Today is the anniversary of the release of Windows 95.
The operating system was a pretty big deal for PCs in its time, and it paved the the way for one of the most divisive typefaces of all time.
This is the story of Comic Sans.
Most people don’t have strong feelings about typography, but Comic Sans has certainly had its share of haters (and a few lovers) since its release as part of a Windows 95 add on.
It was designed by Microsoft’s Vincent Connare, at a time when the company was developing typefaces for lots of different programs.
There was Microsoft Publisher, the Encarta encyclopedia, and a program called Microsoft Bob, which was supposed to help kids learn how to use computers.

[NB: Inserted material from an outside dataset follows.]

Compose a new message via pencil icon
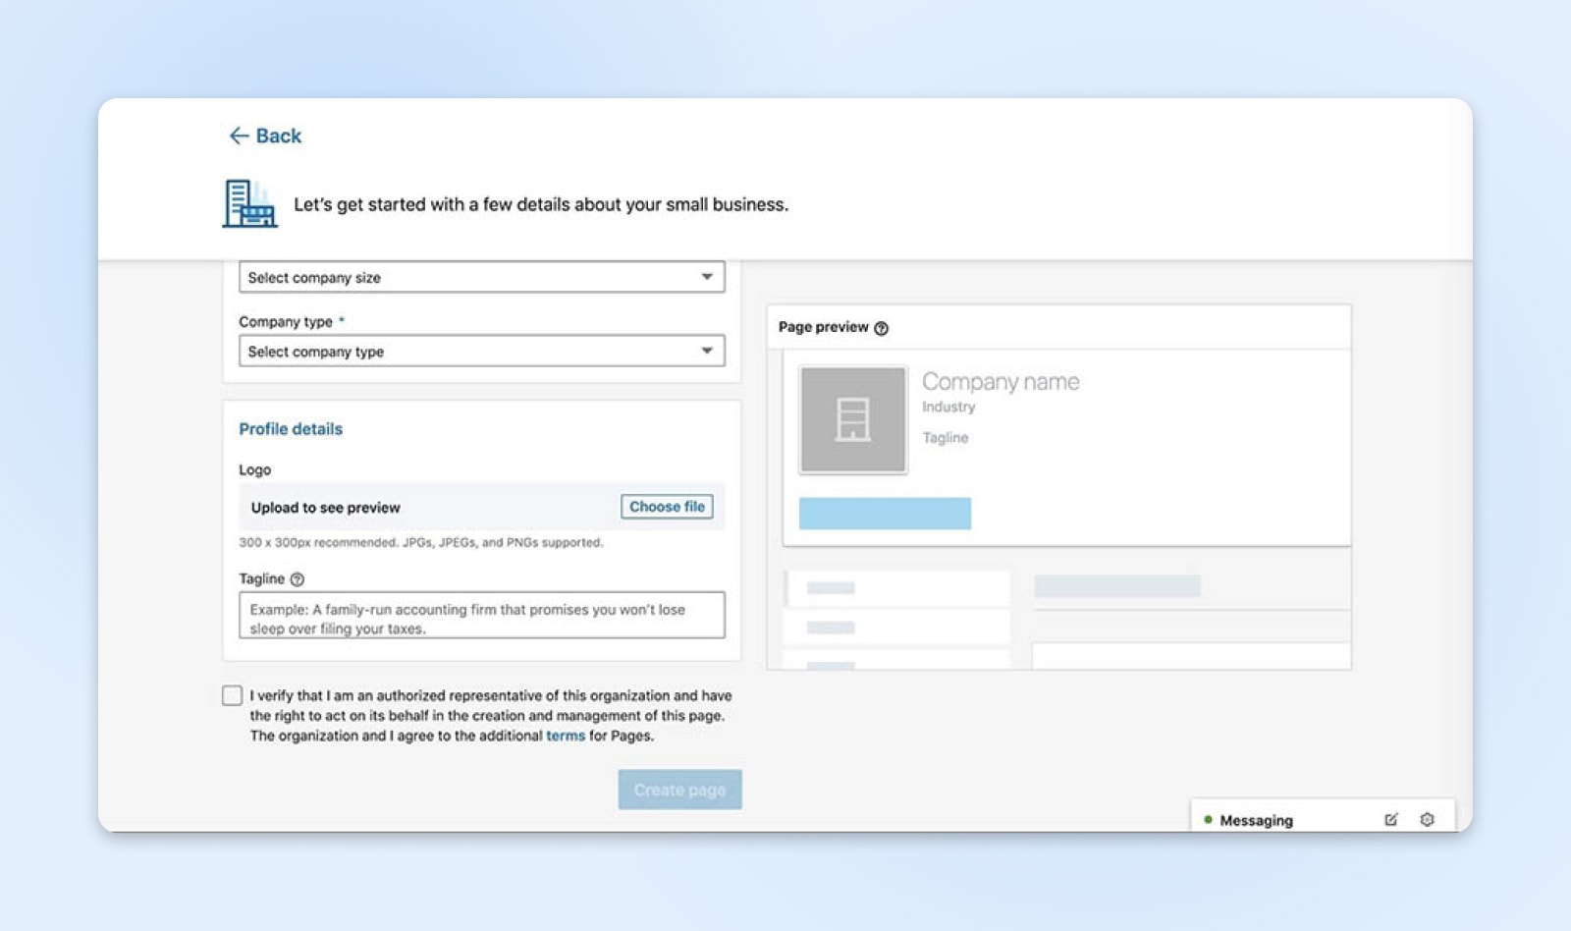Viewport: 1571px width, 931px height. [1390, 820]
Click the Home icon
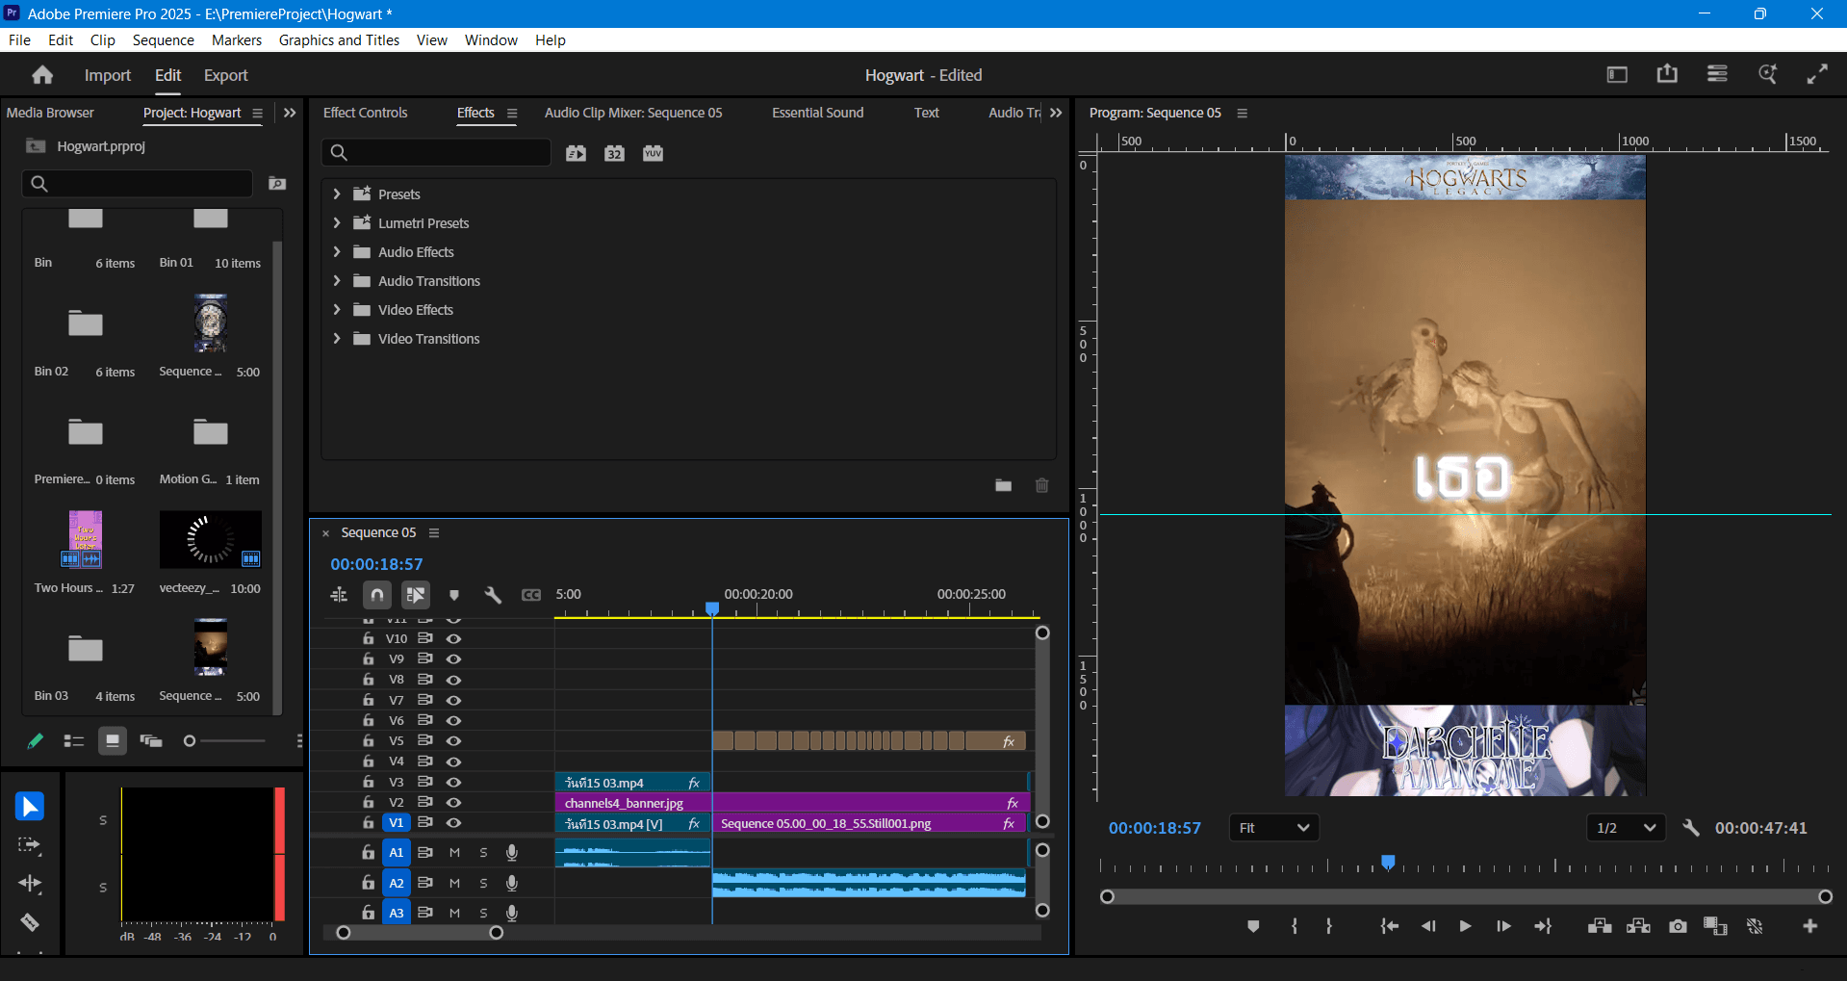The height and width of the screenshot is (981, 1847). pyautogui.click(x=42, y=75)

The virtual assistant in Microsoft Bob was a little dog named Rover, which spoke in thought balloons.
Connare thought having the dog speak in the standard Times New Roman typeface looked a little too formal.
So he designed a typeface that was supposed to look sort of like very basic handwriting, for an interface meant for kids.
That’s what people on the internet have been mocking all these years.
Connare, for his part, has said even given that backlash, he’s happy with the typeface because it worked well for what it was intended to do.
He said in a 2017 interview that he’d only used Comic Sans one time, to send a complaint letter when he couldn’t get his broadband internet switched over the way he wanted.
And that letter got him a 10 pound refund.
Good design can make people’s lives better.
Ask the King family in Maryland.
Chelsie King, a schoolteacher, wanted her husband Jeremy, who uses a wheelchair, to be able to take their new baby on walks while using the stroller.
Her colleague Matt Zigler and his technology students designed the WheeStroll, which uses aluminum pipes and 3D printed brackets to securely bring wheelchair and stroller together.